■ What you will do
In two sentences, summarize the text below about sources of lead exposure.

■ Extract provided
▶

The source of greatest concern is old housing - specifically
houses once painted with products containing lead as a pigment.
The chips and dust from peeling or cracking leaded paint remain
highly toxic. Sanding, scraping or heating painted doors, windows,
stairs or fences can release leaded dust into the air, where
children and adults may breathe it in. Even vacuuming, sweeping,
or walking can circulate the dust, which eventually gathers
on the floor where it is accessible to infants and toddlers
engaging in hand-to-mouth activity. Lead-based dust from deteriorating
paint can also be present in the soil around old homes.
 A
1999 report in the Journal of the American Medical Association
(JAMA), "Reducing Blood Levels: Benefits and Strategies,"
estimated that 11 percent of homes built in the United States
before 1980 have soil-lead concentrations exceeding 1000 parts
per million (ppm), or one part per thousand. To put that into
perspective, the Environmental Protection Agency estimates that
play areas with bare soil concentrations greater than 400 ppm
are hazardous to young children. The JAMA report goes on to
say that lead concentrations in the soil of some urban communities
may be as high as levels in communities contaminated by smelting
and mining. The U.S. Department of Housing and Urban Development
calculates that 38 million dwellings built before 1978 contain
at least some lead-based paint. Many of those dwellings are
in New England.
A second major source of lead exposure comes from soil contaminated
by lead residues from leaded gasoline and industrial processes.
For many years, lead smelters, battery plants, and automobiles
released dangerous doses of lead-infused emissions into the
air and soil. Traces of lead from these sources remain in
the soil, particularly in urban areas.
Though the use of lead has been curtailed in many household
products, the metal can still end up in food and water, mostly
from residual sources. Food may be prepared with leaded utensils
or stored in leaded pots and ceramics. Drinking water may
be transported through old pipes soldered with lead.
What are the symptoms of lead poisoning?

◀

■ Listed records

▶

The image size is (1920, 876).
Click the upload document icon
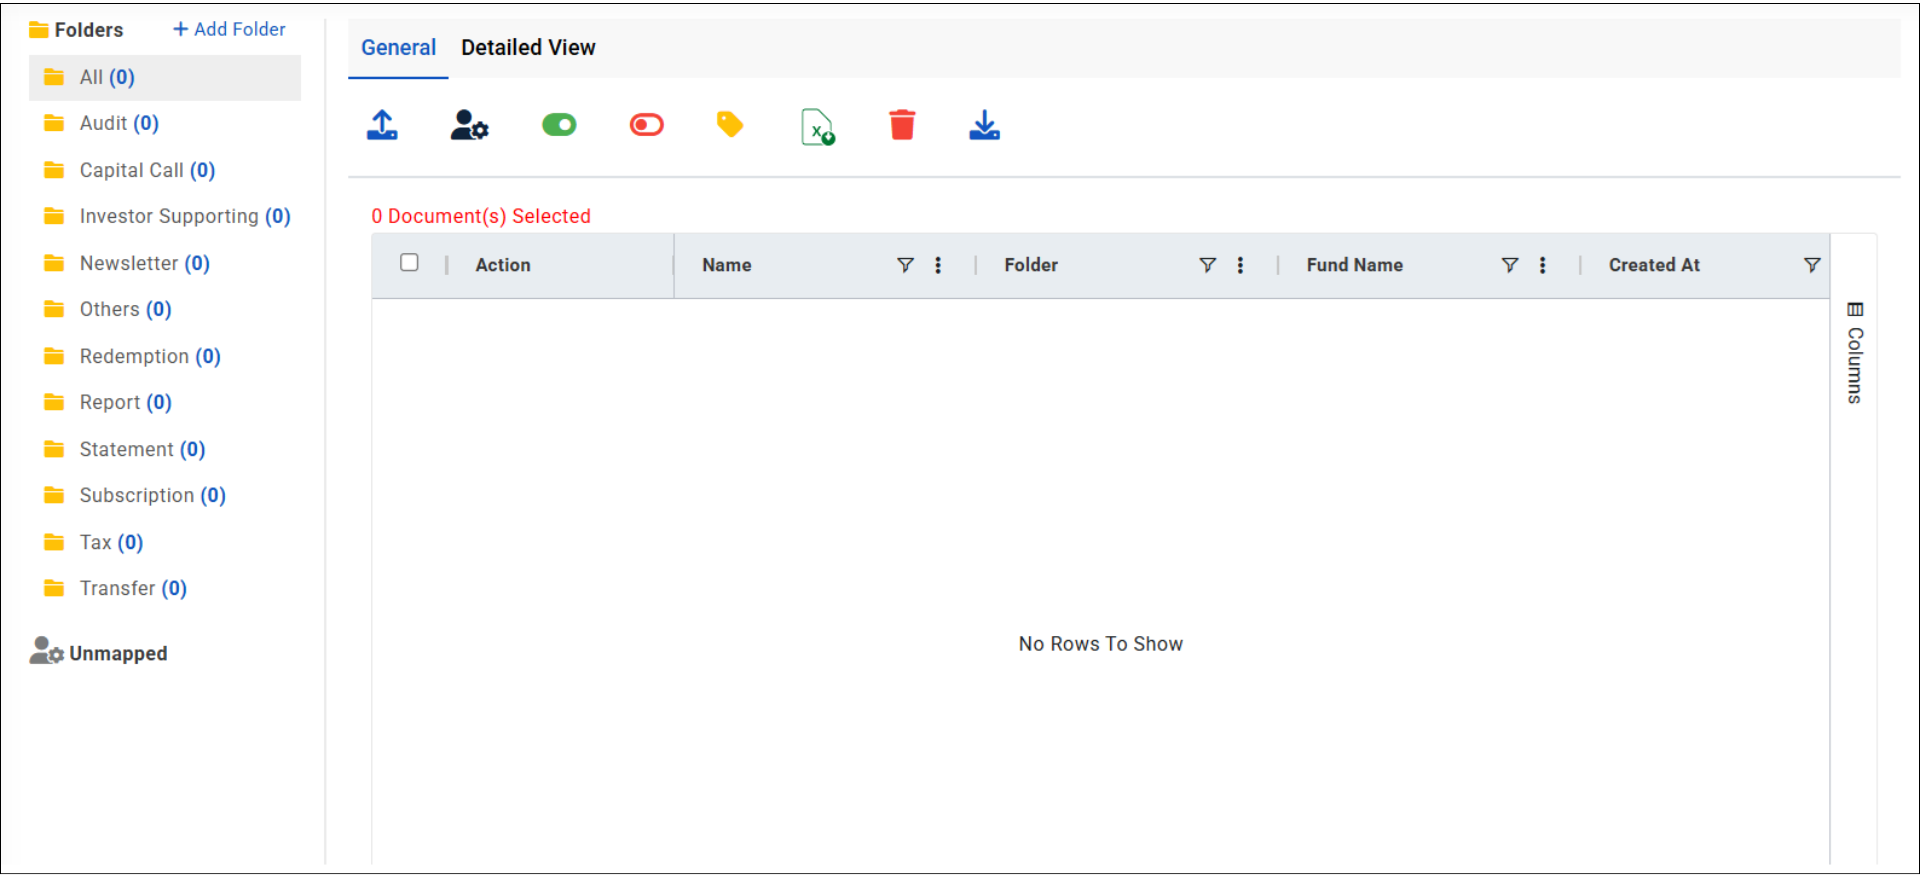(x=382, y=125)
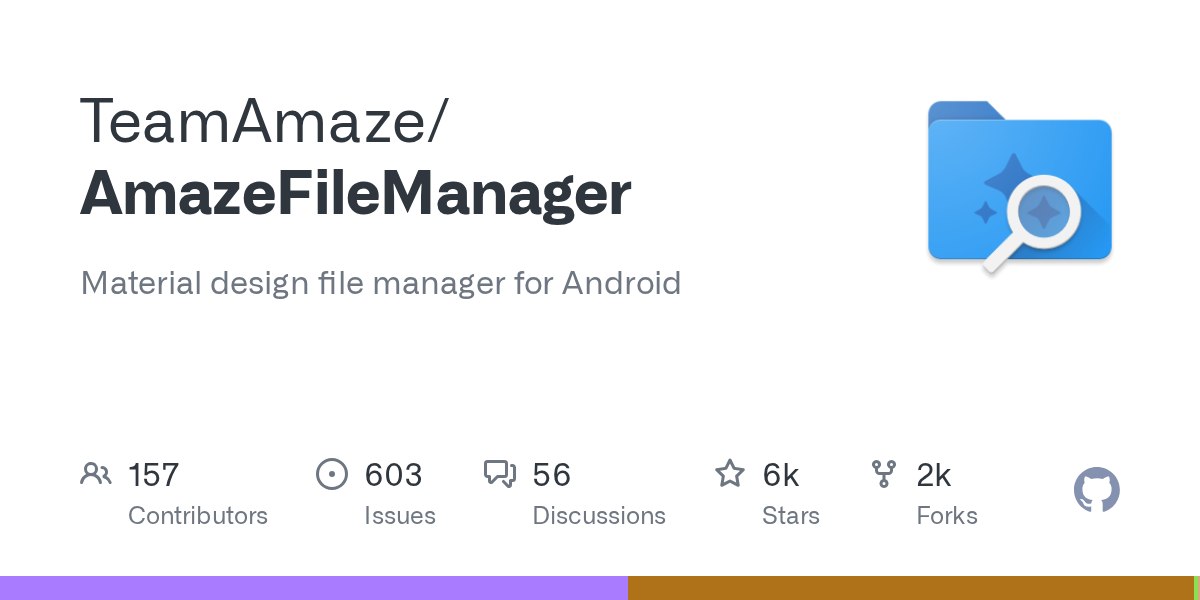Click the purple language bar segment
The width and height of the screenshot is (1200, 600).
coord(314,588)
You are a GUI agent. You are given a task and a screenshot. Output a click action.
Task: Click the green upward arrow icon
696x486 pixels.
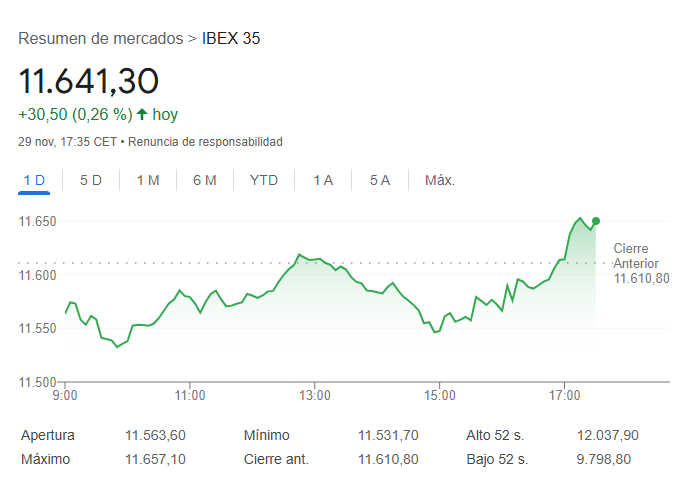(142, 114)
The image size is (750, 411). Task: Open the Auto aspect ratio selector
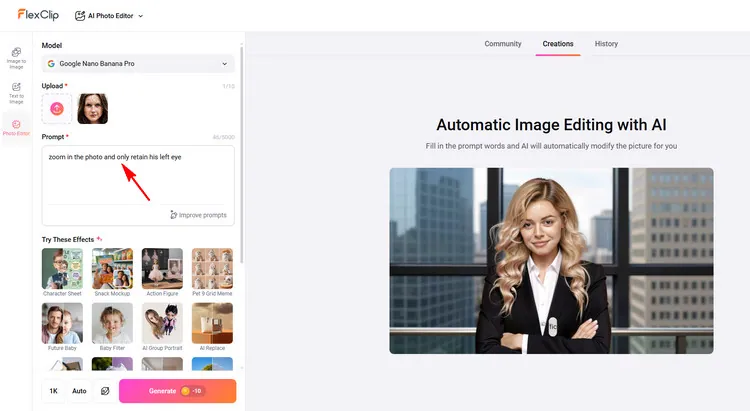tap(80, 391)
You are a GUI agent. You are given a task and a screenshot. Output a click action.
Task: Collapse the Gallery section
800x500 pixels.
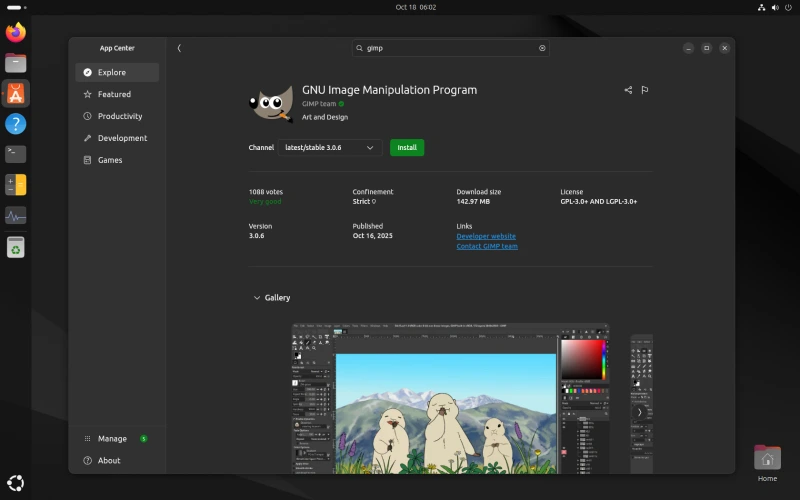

◀

■ Solution to this task
The greatest concern is old housing painted with lead-based paint, whose chips and dust stay highly toxic, get stirred up by sanding, scraping, heating, or even sweeping and walking, and settle on floors and in the soil around old homes. A second major source is soil contaminated by leaded gasoline and industrial emissions, especially in urban areas, and lead can also reach food and water through leaded utensils, pots, and ceramics or through old pipes soldered with lead.